Engineers from the Massachusetts Institute of Technology (MIT) have created a robotic replica of the human heart's right ventricle.

This innovative bio-robotic model, a blend of actual heart tissue and synthetic materials, marks a pointed step forward in cardiac research and treatment.

The right ventricle, one of the four chambers of the heart, is less robust than the left ventricle and has a complex architecture. It pumps deoxygenated blood to the lungs, performing a crucial yet often overlooked function in the cardiac system. Historically, the intricate mechanics and dynamics of the right ventricle have posed challenges in clinical diagnosis and treatment, leading to potential misdiagnoses and inadequate treatment strategies. The anatomical complexity of the right ventricle, with its delicate internal structures, has been difficult to study and replicate synthetically, thus limiting the advancements in cardiac medicine, particularly concerning the right ventricle.

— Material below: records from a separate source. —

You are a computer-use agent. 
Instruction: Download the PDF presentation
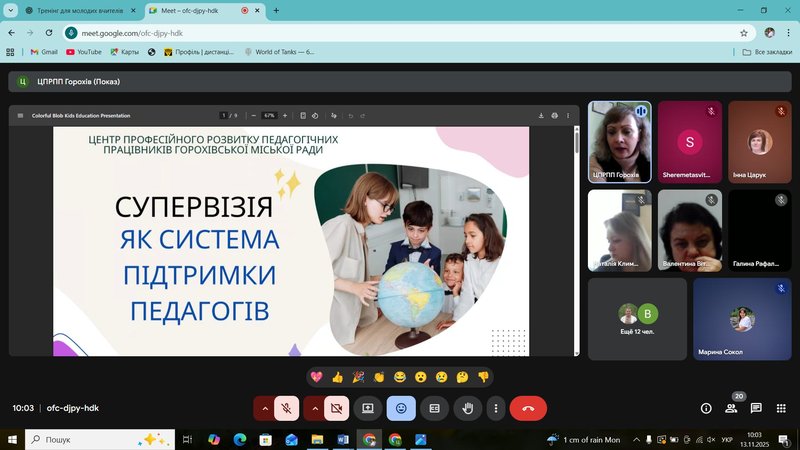tap(541, 115)
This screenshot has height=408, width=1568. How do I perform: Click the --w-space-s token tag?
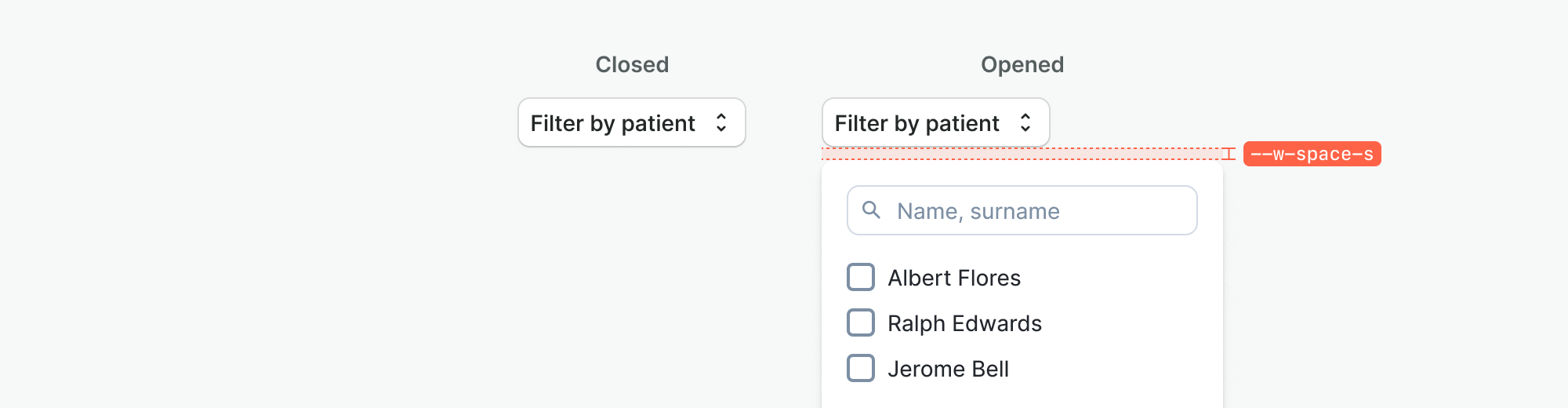click(1312, 154)
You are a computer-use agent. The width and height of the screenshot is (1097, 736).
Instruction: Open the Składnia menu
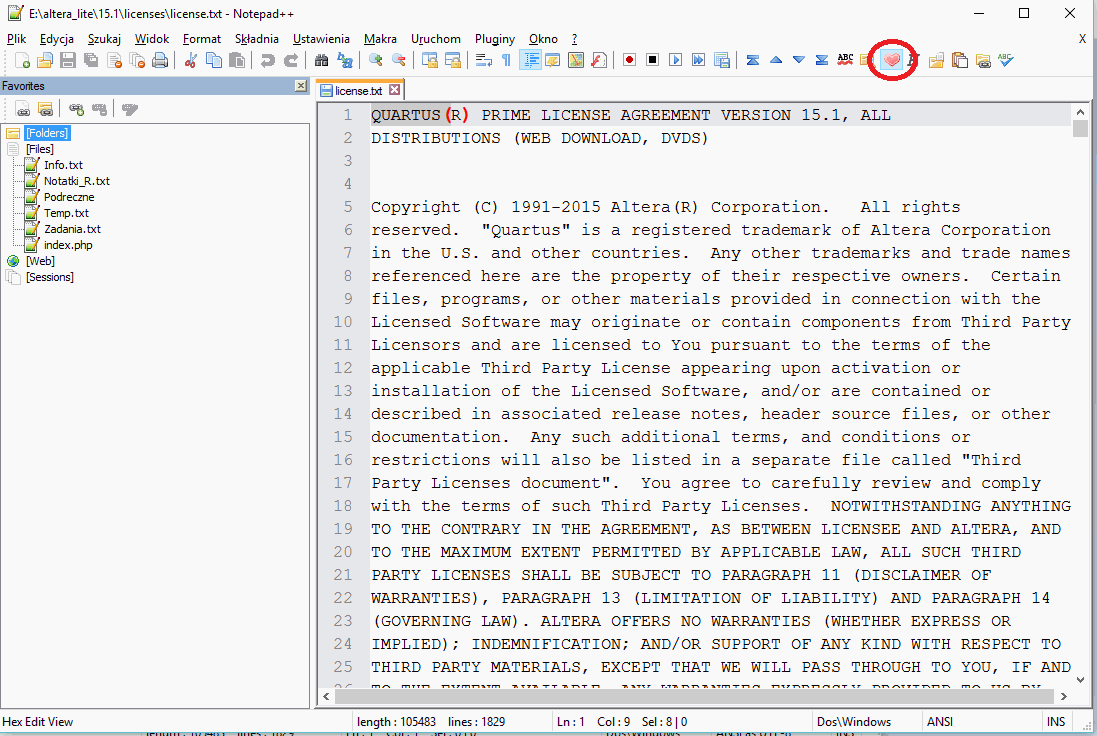coord(257,39)
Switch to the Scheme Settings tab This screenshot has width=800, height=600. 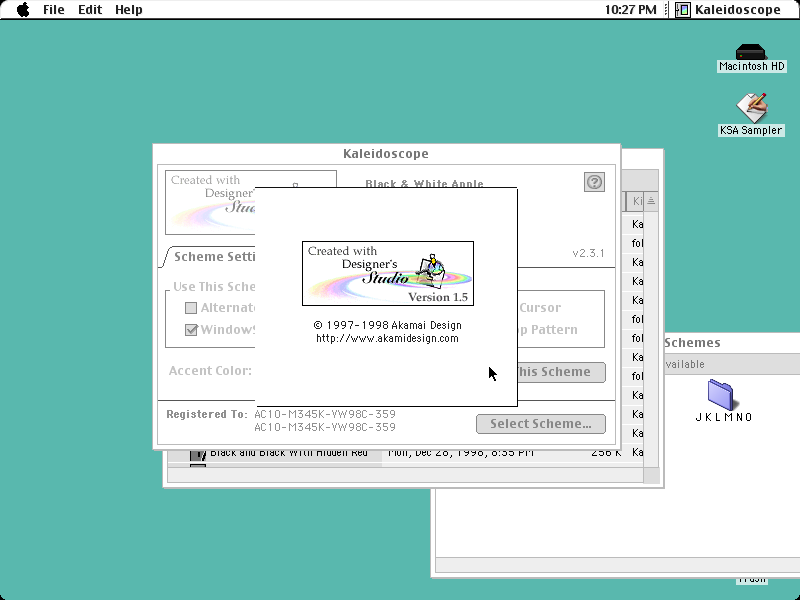coord(214,257)
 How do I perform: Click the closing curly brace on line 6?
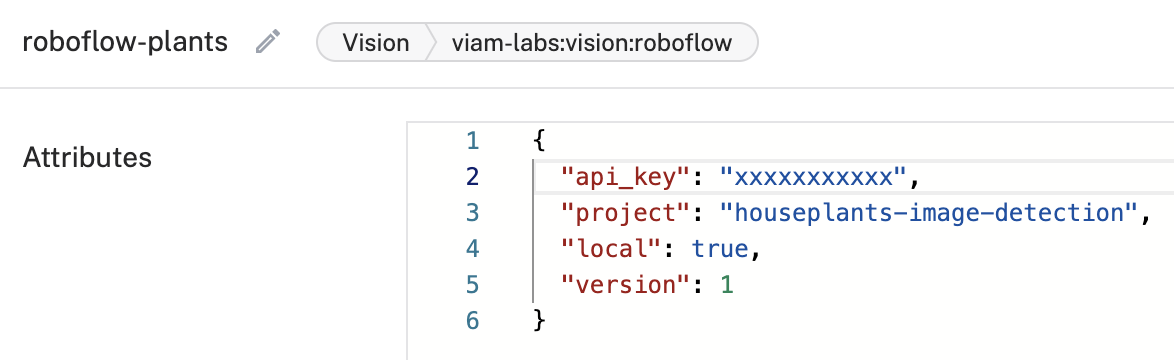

The robotic replica, or Robotic Right Ventricle (RRV), addresses these challenges by accurately mimicking the heart's pumping action. The model is constructed using a pig's right ventricle, which is carefully treated to preserve its internal structures. A silicone wrapping acts as a synthetic myocardium, or muscular lining, with long, balloon-like tubes embedded within it. These tubes, strategically placed based on computational modelling, inflate and deflate to replicate the heart's natural rhythm and motion.

This artificial ventricle is remarkable for its ability to be tuned to represent both healthy and diseased states of the heart. It can simulate conditions such as pulmonary hypertension, myocardial infarction, and various other forms of right ventricular dysfunction. The model's utility extends to testing cardiac devices; for example, the team successfully implanted mechanical valves to repair malfunctioning natural valves and observed the changes in the ventricle's pumping action.

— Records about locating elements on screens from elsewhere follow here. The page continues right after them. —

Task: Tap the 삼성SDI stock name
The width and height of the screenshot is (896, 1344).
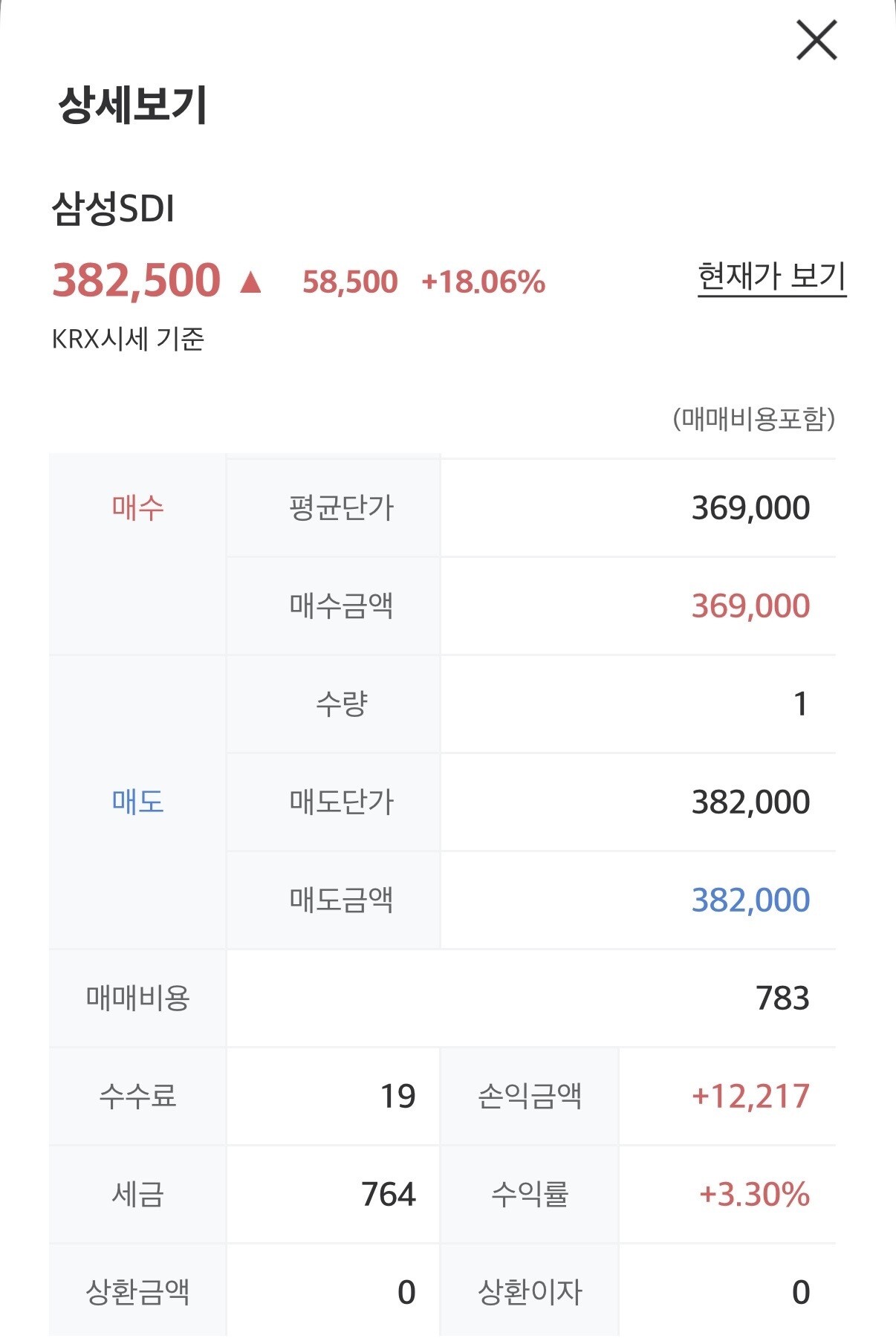Action: coord(113,209)
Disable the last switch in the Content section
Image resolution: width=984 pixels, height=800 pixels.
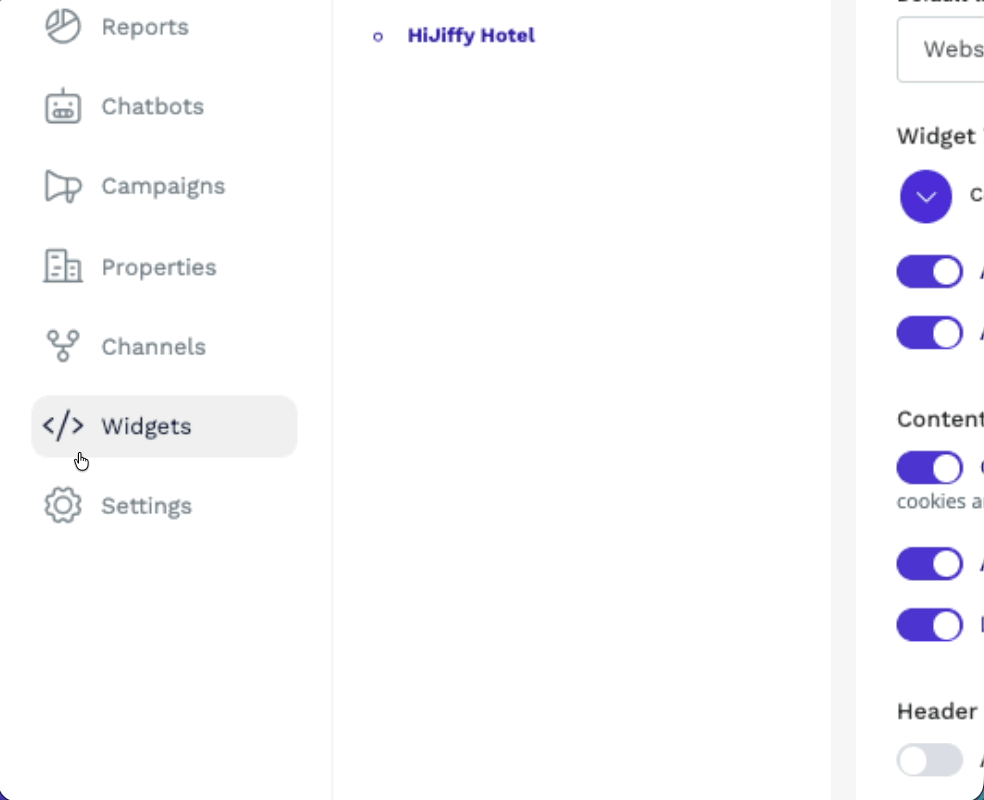tap(929, 625)
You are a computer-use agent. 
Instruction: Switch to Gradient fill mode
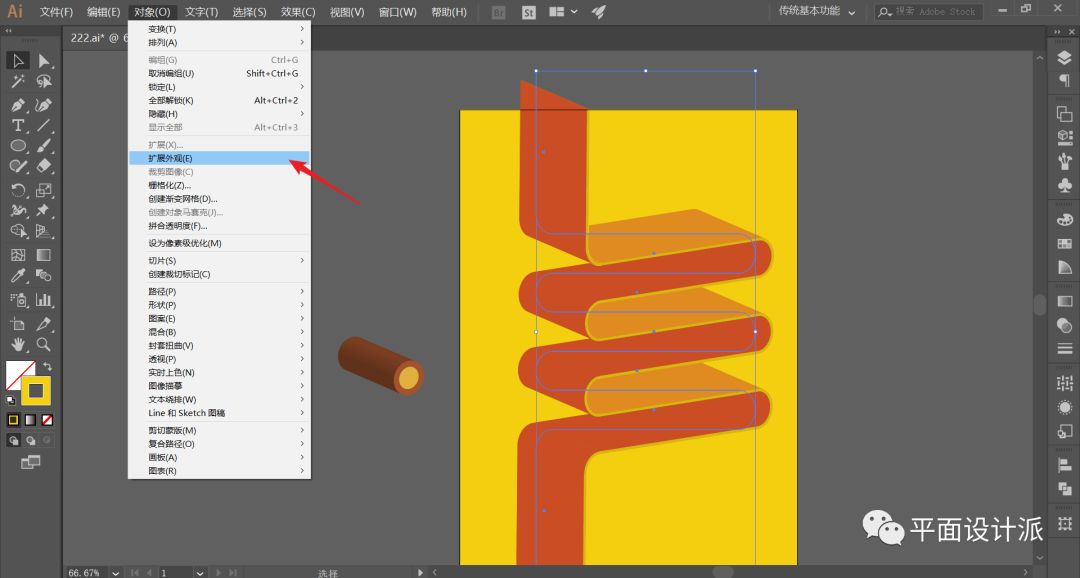coord(30,419)
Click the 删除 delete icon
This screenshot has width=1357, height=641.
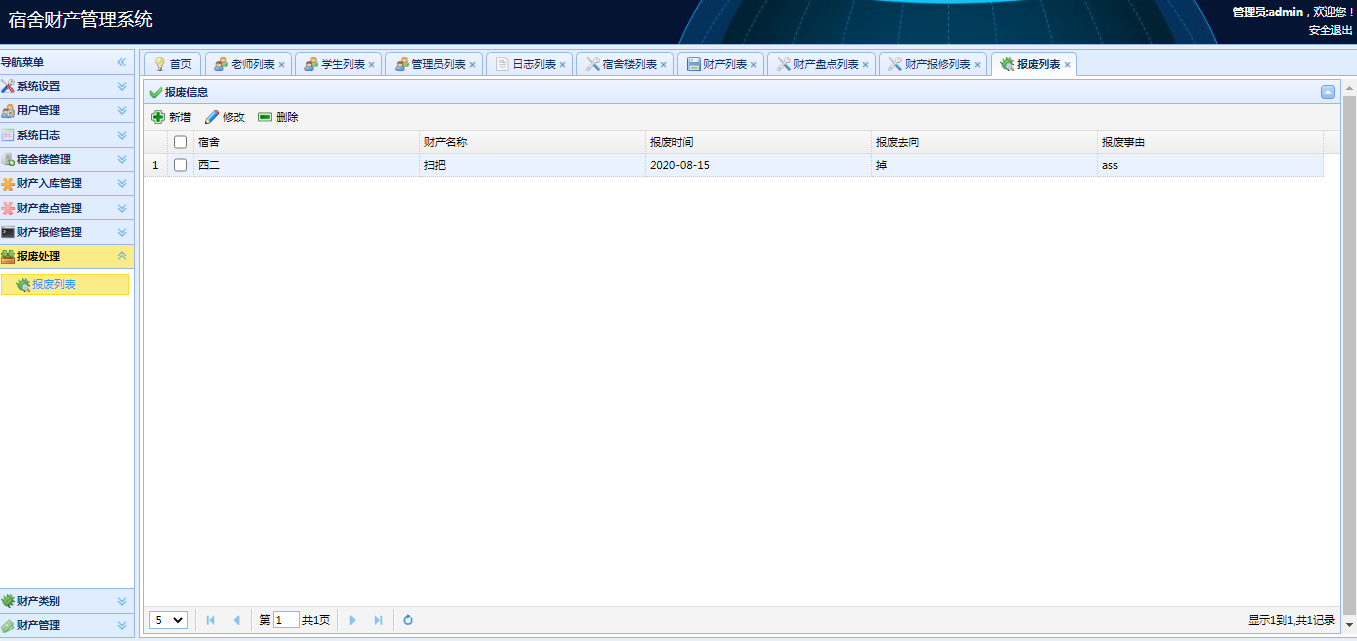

The RRV also serves as an invaluable tool for studying the effects of mechanical ventilation on the right ventricle, particularly in intensive care settings. This is significant, given the susceptibility of the right ventricle to dysfunction under such conditions. Researchers can now develop strategies to prevent right heart failure in vulnerable patients, potentially transforming cardiac care and treatment methodologies.

Moreover, the RRV's design allows for the observation of internal valves and structures in action, thanks to a transparent, blood-like liquid used during tests. This feature provides insights into the heart's internal mechanics in a way that was previously not possible. The RRV's ability to accurately replicate the function of the tricuspid valve, a key component in the right ventricle, makes it an ideal training ground for surgeons and interventional cardiologists. It allows them to practice surgical techniques for repairing or replacing the tricuspid valve before applying them in actual patients.

Looking to the future, the team at MIT envisions pairing the RRV with a similar model of the left ventricle to create a fully tunable, artificial heart that could function in humans. Although this goal is still some time away, the current achievements mark a significant step towards it.

This innovative research, supported in part by the National Science Foundation, not only paves the way for improved treatment of heart conditions but also opens up new possibilities in the field of cardiac research and medical training​​​​​​.